Article Text
Abstract
Background/Aims The Health and Care Act 2022 includes a legal duty to ‘specifically require Integrated Care Boards to commission services or facilities for palliative care, including specialist palliative care, as they consider appropriate for meeting the reasonable requirements of the people for whom they have responsibility’. Many see this, along with the significant and welcome resource provided to hospices by NHS England throughout the Coronavirus pandemic, as a step towards ‘fully funded’ hospice care.
Our hospice has worked hard to develop relationships and build connections over many years, which has resulted in an NHS contribution towards our costs well above the national average. We have a mature relationship with CCG commissioners and other local statutory providers and very much see our role as a partnership that aims to improve care for all, regardless of who the provider of that care is.
Methods/Results/Conclusions Our presentation will discuss the risks and benefits of hospice care that is ‘fully funded’ through statutory means and argue that, to achieve real sustainability, hospices need to invest resource, time and skills in commissioner and partner provider relationships in the way that they invest in other aspects of income generation.

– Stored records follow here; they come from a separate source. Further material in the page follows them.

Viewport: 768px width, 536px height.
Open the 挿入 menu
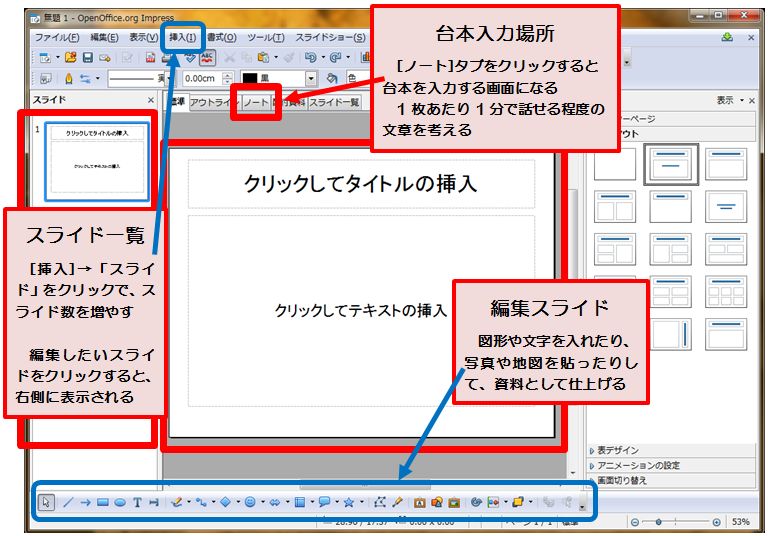coord(183,37)
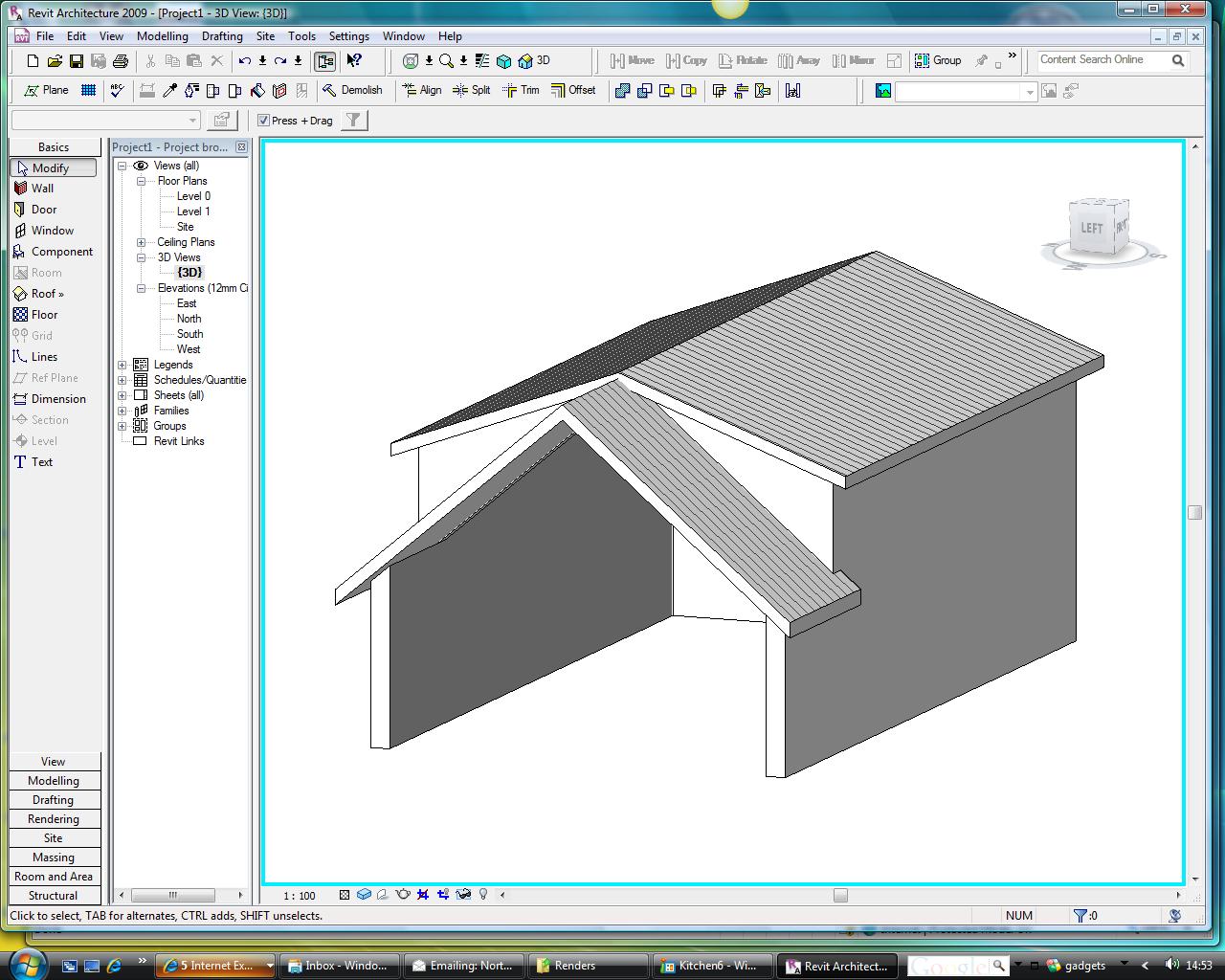Click the Default 3D view button
Viewport: 1225px width, 980px height.
(534, 60)
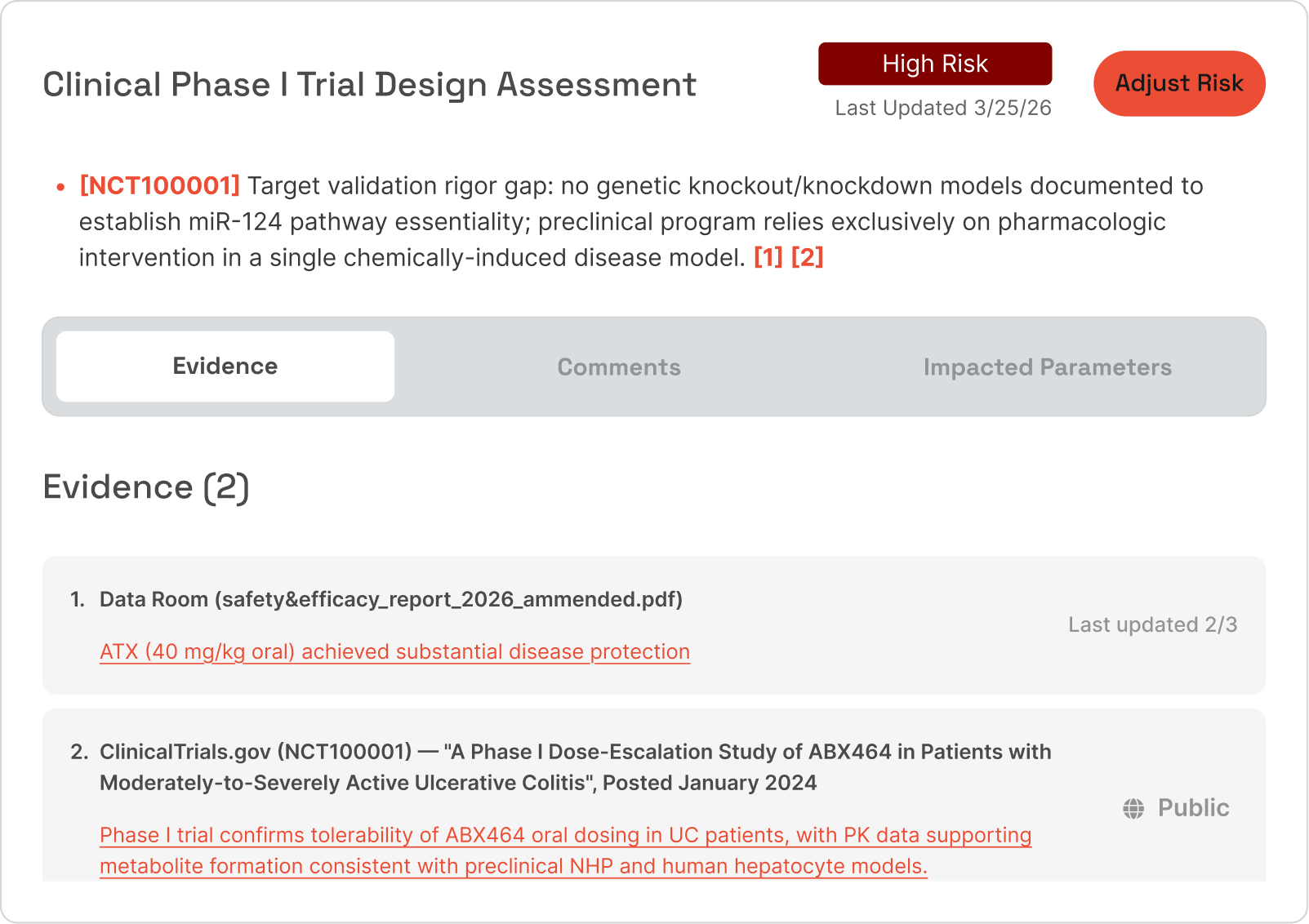Open the Phase I trial tolerability quote link
1309x924 pixels.
[x=565, y=835]
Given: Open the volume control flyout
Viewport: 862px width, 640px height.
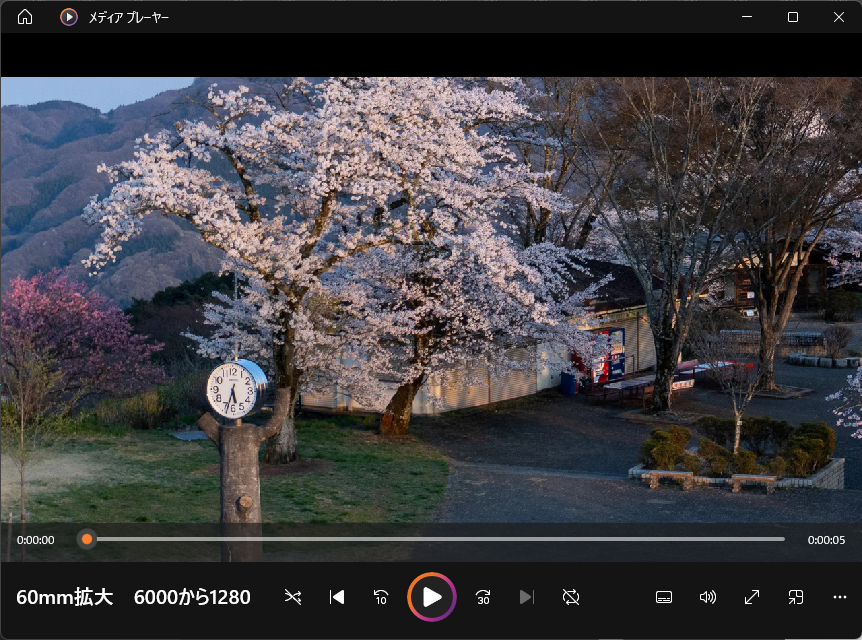Looking at the screenshot, I should pyautogui.click(x=708, y=597).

We will also argue that as independent hospices, our charitable status and independence enables us to remain connected to our communities, and that as precious community assets, not being fully funded allows innovation beyond what the political paymasters of the day specify. In remaining so, we can continue to act as leaders of compassionate care in the integrated care systems and work with partners to improve end of life care for all, acting creatively and investing in new areas to change how we die. The session aims to be provocative, recognising that all hospices have their own challenges and opportunities and that there remains a place for diversity of funding across the sector.